◆ ABOUT THIS TASK:
The data below is to be copied exactly, line by line.

-- INPUT FOR THIS TASK follows --

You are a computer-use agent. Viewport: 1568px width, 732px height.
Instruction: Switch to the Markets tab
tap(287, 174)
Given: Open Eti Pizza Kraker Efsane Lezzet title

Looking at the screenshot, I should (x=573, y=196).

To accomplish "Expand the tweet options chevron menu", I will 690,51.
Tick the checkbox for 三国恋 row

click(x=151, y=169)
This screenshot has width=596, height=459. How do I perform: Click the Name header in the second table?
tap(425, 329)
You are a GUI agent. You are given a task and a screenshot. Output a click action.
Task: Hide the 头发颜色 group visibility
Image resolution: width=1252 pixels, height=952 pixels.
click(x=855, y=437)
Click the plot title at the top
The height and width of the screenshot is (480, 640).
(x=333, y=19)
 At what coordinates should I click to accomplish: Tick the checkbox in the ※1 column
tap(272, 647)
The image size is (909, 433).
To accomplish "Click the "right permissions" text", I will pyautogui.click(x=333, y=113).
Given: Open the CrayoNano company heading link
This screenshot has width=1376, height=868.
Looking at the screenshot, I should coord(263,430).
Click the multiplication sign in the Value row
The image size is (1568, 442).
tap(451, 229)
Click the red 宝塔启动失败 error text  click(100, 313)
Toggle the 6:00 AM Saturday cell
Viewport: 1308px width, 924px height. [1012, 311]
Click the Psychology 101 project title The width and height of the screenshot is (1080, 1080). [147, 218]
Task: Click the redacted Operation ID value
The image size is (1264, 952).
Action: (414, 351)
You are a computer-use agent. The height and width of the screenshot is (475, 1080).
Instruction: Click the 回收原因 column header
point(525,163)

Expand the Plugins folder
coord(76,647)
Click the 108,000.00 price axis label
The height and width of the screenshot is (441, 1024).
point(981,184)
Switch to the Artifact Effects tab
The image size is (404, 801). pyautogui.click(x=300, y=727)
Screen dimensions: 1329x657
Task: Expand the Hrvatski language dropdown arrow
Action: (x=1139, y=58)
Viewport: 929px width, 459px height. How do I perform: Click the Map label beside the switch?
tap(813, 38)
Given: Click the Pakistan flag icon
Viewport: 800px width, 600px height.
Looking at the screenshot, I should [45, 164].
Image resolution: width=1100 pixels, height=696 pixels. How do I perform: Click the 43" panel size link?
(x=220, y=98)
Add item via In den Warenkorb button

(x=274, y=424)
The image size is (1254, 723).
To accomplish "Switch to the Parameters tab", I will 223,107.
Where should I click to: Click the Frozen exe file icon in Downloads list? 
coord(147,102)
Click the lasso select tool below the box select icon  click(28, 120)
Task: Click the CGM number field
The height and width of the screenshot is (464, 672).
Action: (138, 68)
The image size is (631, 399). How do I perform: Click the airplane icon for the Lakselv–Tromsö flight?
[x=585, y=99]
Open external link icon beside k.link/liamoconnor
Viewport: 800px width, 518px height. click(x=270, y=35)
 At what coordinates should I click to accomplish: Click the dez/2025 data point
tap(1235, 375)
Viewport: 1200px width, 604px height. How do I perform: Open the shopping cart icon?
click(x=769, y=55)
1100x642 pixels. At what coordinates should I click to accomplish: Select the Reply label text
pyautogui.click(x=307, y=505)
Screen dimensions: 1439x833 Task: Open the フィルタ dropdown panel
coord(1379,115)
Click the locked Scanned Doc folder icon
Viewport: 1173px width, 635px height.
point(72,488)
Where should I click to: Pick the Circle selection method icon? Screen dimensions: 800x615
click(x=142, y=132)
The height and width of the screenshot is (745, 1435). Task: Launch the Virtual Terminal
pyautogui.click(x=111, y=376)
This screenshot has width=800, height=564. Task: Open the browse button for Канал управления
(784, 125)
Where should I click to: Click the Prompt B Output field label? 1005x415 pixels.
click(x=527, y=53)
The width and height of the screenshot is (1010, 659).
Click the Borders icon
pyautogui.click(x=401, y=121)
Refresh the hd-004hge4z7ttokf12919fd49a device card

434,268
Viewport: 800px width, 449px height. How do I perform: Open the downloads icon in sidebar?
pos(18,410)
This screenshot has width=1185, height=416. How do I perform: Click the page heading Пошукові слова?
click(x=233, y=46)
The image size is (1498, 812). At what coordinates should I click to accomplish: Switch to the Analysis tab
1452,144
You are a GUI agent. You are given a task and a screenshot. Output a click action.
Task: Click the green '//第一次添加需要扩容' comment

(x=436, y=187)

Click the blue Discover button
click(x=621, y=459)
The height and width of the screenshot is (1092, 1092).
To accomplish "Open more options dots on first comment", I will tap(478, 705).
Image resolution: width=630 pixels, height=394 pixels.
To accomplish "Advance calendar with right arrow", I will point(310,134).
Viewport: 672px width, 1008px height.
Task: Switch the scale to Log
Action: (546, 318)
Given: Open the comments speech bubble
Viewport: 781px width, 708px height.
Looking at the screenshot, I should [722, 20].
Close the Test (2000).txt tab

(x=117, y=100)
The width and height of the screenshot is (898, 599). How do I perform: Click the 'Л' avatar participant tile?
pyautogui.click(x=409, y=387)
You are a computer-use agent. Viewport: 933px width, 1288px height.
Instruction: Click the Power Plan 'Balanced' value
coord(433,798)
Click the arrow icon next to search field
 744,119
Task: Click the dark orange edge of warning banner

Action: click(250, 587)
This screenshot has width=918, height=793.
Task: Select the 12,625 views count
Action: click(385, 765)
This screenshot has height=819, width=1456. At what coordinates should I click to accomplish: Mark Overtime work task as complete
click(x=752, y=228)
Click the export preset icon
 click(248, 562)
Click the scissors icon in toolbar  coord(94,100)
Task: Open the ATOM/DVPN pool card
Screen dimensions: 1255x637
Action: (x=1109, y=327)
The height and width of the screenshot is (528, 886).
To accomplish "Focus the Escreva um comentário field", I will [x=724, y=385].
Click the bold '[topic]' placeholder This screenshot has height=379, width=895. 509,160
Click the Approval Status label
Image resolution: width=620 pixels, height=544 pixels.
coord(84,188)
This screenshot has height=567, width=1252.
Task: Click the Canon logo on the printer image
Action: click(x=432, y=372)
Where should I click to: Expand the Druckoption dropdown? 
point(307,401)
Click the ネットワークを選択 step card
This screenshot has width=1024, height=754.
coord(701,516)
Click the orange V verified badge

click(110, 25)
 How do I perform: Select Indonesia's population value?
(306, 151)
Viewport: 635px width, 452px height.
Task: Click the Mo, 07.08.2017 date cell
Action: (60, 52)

-- INPUT FOR THIS TASK concluded --

◆ EXPECTED OUTPUT:
You are a computer-use agent. Viewport: 1568px width, 732px height.
Instruction: Switch to the Markets tab
tap(287, 174)
Given: Open Eti Pizza Kraker Efsane Lezzet title

Looking at the screenshot, I should (x=573, y=196).

To accomplish "Expand the tweet options chevron menu", I will 690,51.
Tick the checkbox for 三国恋 row

click(x=151, y=169)
This screenshot has width=596, height=459. How do I perform: Click the Name header in the second table?
tap(425, 329)
You are a GUI agent. You are given a task and a screenshot. Output a click action.
Task: Hide the 头发颜色 group visibility
Image resolution: width=1252 pixels, height=952 pixels.
click(x=855, y=437)
Click the plot title at the top
The height and width of the screenshot is (480, 640).
(x=333, y=19)
 At what coordinates should I click to accomplish: Tick the checkbox in the ※1 column
tap(272, 647)
The image size is (909, 433).
To accomplish "Click the "right permissions" text", I will pyautogui.click(x=333, y=113).
Given: Open the CrayoNano company heading link
This screenshot has width=1376, height=868.
Looking at the screenshot, I should coord(263,430).
Click the multiplication sign in the Value row
The image size is (1568, 442).
tap(451, 229)
Click the red 宝塔启动失败 error text  click(100, 313)
Toggle the 6:00 AM Saturday cell
Viewport: 1308px width, 924px height. [1012, 311]
Click the Psychology 101 project title The width and height of the screenshot is (1080, 1080). [147, 218]
Task: Click the redacted Operation ID value
The image size is (1264, 952).
Action: (414, 351)
You are a computer-use agent. The height and width of the screenshot is (475, 1080).
Instruction: Click the 回收原因 column header
point(525,163)

Expand the Plugins folder
coord(76,647)
Click the 108,000.00 price axis label
The height and width of the screenshot is (441, 1024).
point(981,184)
Switch to the Artifact Effects tab
The image size is (404, 801). pyautogui.click(x=300, y=727)
Screen dimensions: 1329x657
Task: Expand the Hrvatski language dropdown arrow
Action: (x=1139, y=58)
Viewport: 929px width, 459px height. How do I perform: Click the Map label beside the switch?
tap(813, 38)
Given: Click the Pakistan flag icon
Viewport: 800px width, 600px height.
Looking at the screenshot, I should [45, 164].
Image resolution: width=1100 pixels, height=696 pixels. How do I perform: Click the 43" panel size link?
(x=220, y=98)
Add item via In den Warenkorb button

(x=274, y=424)
The image size is (1254, 723).
To accomplish "Switch to the Parameters tab", I will 223,107.
Where should I click to: Click the Frozen exe file icon in Downloads list? 
coord(147,102)
Click the lasso select tool below the box select icon  click(28, 120)
Task: Click the CGM number field
The height and width of the screenshot is (464, 672).
Action: (138, 68)
The image size is (631, 399). How do I perform: Click the airplane icon for the Lakselv–Tromsö flight?
[x=585, y=99]
Open external link icon beside k.link/liamoconnor
Viewport: 800px width, 518px height. click(x=270, y=35)
 At what coordinates should I click to accomplish: Click the dez/2025 data point
tap(1235, 375)
Viewport: 1200px width, 604px height. How do I perform: Open the shopping cart icon?
click(x=769, y=55)
1100x642 pixels. At what coordinates should I click to accomplish: Select the Reply label text
pyautogui.click(x=307, y=505)
Screen dimensions: 1439x833 Task: Open the フィルタ dropdown panel
coord(1379,115)
Click the locked Scanned Doc folder icon
Viewport: 1173px width, 635px height.
point(72,488)
Where should I click to: Pick the Circle selection method icon? Screen dimensions: 800x615
click(x=142, y=132)
The height and width of the screenshot is (745, 1435). Task: Launch the Virtual Terminal
pyautogui.click(x=111, y=376)
This screenshot has width=800, height=564. Task: Open the browse button for Канал управления
(784, 125)
Where should I click to: Click the Prompt B Output field label? 1005x415 pixels.
click(x=527, y=53)
The width and height of the screenshot is (1010, 659).
Click the Borders icon
pyautogui.click(x=401, y=121)
Refresh the hd-004hge4z7ttokf12919fd49a device card

434,268
Viewport: 800px width, 449px height. How do I perform: Open the downloads icon in sidebar?
pos(18,410)
This screenshot has width=1185, height=416. How do I perform: Click the page heading Пошукові слова?
click(x=233, y=46)
The image size is (1498, 812). At what coordinates should I click to accomplish: Switch to the Analysis tab
1452,144
You are a GUI agent. You are given a task and a screenshot. Output a click action.
Task: Click the green '//第一次添加需要扩容' comment

(x=436, y=187)

Click the blue Discover button
click(x=621, y=459)
The height and width of the screenshot is (1092, 1092).
To accomplish "Open more options dots on first comment", I will tap(478, 705).
Image resolution: width=630 pixels, height=394 pixels.
To accomplish "Advance calendar with right arrow", I will point(310,134).
Viewport: 672px width, 1008px height.
Task: Switch the scale to Log
Action: (546, 318)
Given: Open the comments speech bubble
Viewport: 781px width, 708px height.
Looking at the screenshot, I should [722, 20].
Close the Test (2000).txt tab

(x=117, y=100)
The width and height of the screenshot is (898, 599). How do I perform: Click the 'Л' avatar participant tile?
pyautogui.click(x=409, y=387)
You are a computer-use agent. Viewport: 933px width, 1288px height.
Instruction: Click the Power Plan 'Balanced' value
coord(433,798)
Click the arrow icon next to search field
 744,119
Task: Click the dark orange edge of warning banner

Action: click(250, 587)
This screenshot has width=918, height=793.
Task: Select the 12,625 views count
Action: click(385, 765)
This screenshot has height=819, width=1456. At what coordinates should I click to accomplish: Mark Overtime work task as complete
click(x=752, y=228)
Click the export preset icon
 click(248, 562)
Click the scissors icon in toolbar  coord(94,100)
Task: Open the ATOM/DVPN pool card
Screen dimensions: 1255x637
Action: (x=1109, y=327)
The height and width of the screenshot is (528, 886).
To accomplish "Focus the Escreva um comentário field", I will [x=724, y=385].
Click the bold '[topic]' placeholder This screenshot has height=379, width=895. 509,160
Click the Approval Status label
Image resolution: width=620 pixels, height=544 pixels.
coord(84,188)
This screenshot has height=567, width=1252.
Task: Click the Canon logo on the printer image
Action: click(x=432, y=372)
Where should I click to: Expand the Druckoption dropdown? 
point(307,401)
Click the ネットワークを選択 step card
This screenshot has width=1024, height=754.
coord(701,516)
Click the orange V verified badge

click(110, 25)
 How do I perform: Select Indonesia's population value?
(306, 151)
Viewport: 635px width, 452px height.
Task: Click the Mo, 07.08.2017 date cell
Action: (60, 52)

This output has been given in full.